Last month, Lauren Duca, writing for Teen Vogue explored explicitly how Trump is gaslighting America. "Trump," she wrote, "won the Presidency by gas light. His rise to power has awakened a force of bigotry by condoning and encouraging hatred, but also by normalizing deception. Civil rights are now on trial, though before we can fight to reassert the march toward equality, we must regain control of the truth. If that seems melodramatic, I would encourage you to dump a bucket of ice over your head while listening to Duel of the Fates. Donald Trump is our President now; it’s time to wake up."Trump has been successfully warping a sector of the public's sense of reality-- the most vulnerable and susceptible sector, primarily people with below-average IQs. You watched Trump mocking Serge Kovaleski, a reporter who suffers from a congenital joint condition, right?Trump-- and the Fake News machine that helped him gaslight the public-- said he didn't mock the reporter. (He also referred to his autistic son, Barron, as "a retard." If you doubt your own eyes and ears in this matter... you've been gaslighted. Gaslighted by Trump. It's curable.In his post-election summary of the triumph of the Trumpists, New Yorker editor David Remnick wrote that "All along, Trump seemed like a twisted caricature of every rotten reflex of the radical right. That he has prevailed, that he has won this election, is a crushing blow to the spirit; it is an event that will likely cast the country into a period of economic, political, and social uncertainty that we cannot yet imagine. That the electorate has, in its plurality, decided to live in Trump’s world of vanity, hate, arrogance, untruth, and recklessness, his disdain for democratic norms, is a fact that will lead, inevitably, to all manner of national decline and suffering... Trump’s shocking victory, his ascension to the Presidency, is a sickening event in the history of the United States and liberal democracy. On January 20, 2017, we will bid farewell to the first African-American President-- a man of integrity, dignity, and generous spirit-- and witness the inauguration of a con who did little to spurn endorsement by forces of xenophobia and white supremacy. It is impossible to react to this moment with anything less than revulsion and profound anxiety."

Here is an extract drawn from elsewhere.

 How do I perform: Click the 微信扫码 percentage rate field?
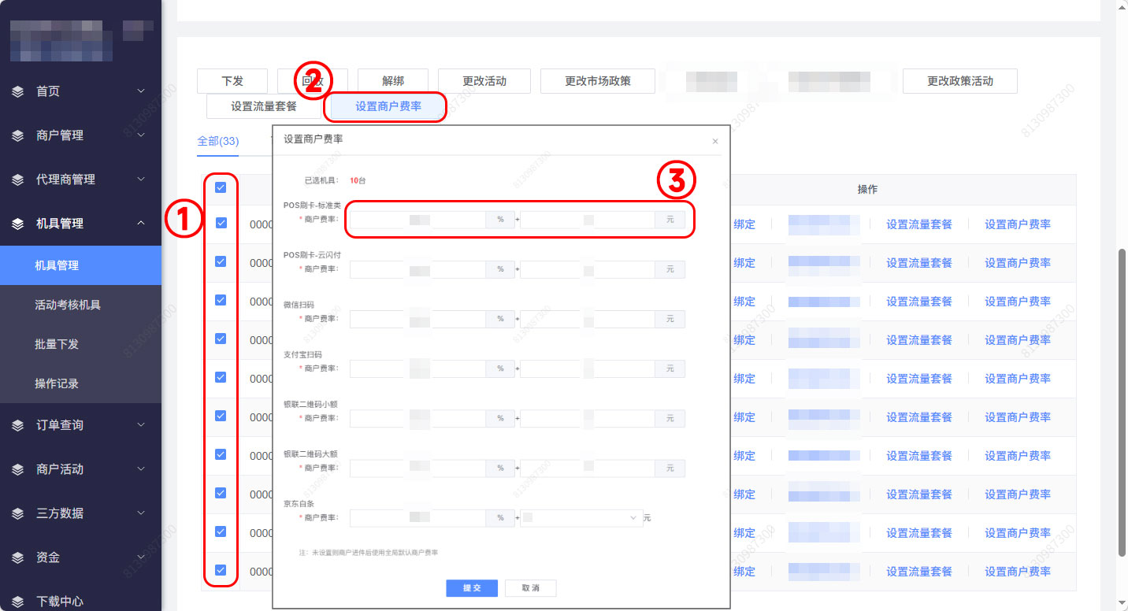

In the coming days, commentators will attempt to normalize this event. They will try to soothe their readers and viewers with thoughts about the “innate wisdom” and “essential decency” of the American people. They will downplay the virulence of the nationalism displayed, the cruel decision to elevate a man who rides in a gold-plated airliner but who has staked his claim with the populist rhetoric of blood and soil. George Orwell, the most fearless of commentators, was right to point out that public opinion is no more innately wise than humans are innately kind. People can behave foolishly, recklessly, self-destructively in the aggregate just as they can individually. Sometimes all they require is a leader of cunning, a demagogue who reads the waves of resentment and rides them to a popular victory. “The point is that the relative freedom which we enjoy depends of public opinion,” Orwell wrote in his essay “Freedom of the Park.” “The law is no protection. Governments make laws, but whether they are carried out, and how the police behave, depends on the general temper in the country. If large numbers of people are interested in freedom of speech, there will be freedom of speech, even if the law forbids it; if public opinion is sluggish, inconvenient minorities will be persecuted, even if laws exist to protect them.”Trump ran his campaign sensing the feeling of dispossession and anxiety among millions of voters-- white voters, in the main. And many of those voters-- not all, but many-- followed Trump because they saw that this slick performer, once a relative cipher when it came to politics, a marginal self-promoting buffoon in the jokescape of eighties and nineties New York, was more than willing to assume their resentments, their fury, their sense of a new world that conspired against their interests. That he was a billionaire of low repute did not dissuade them any more than pro-Brexit voters in Britain were dissuaded by the cynicism of Boris Johnson and so many others.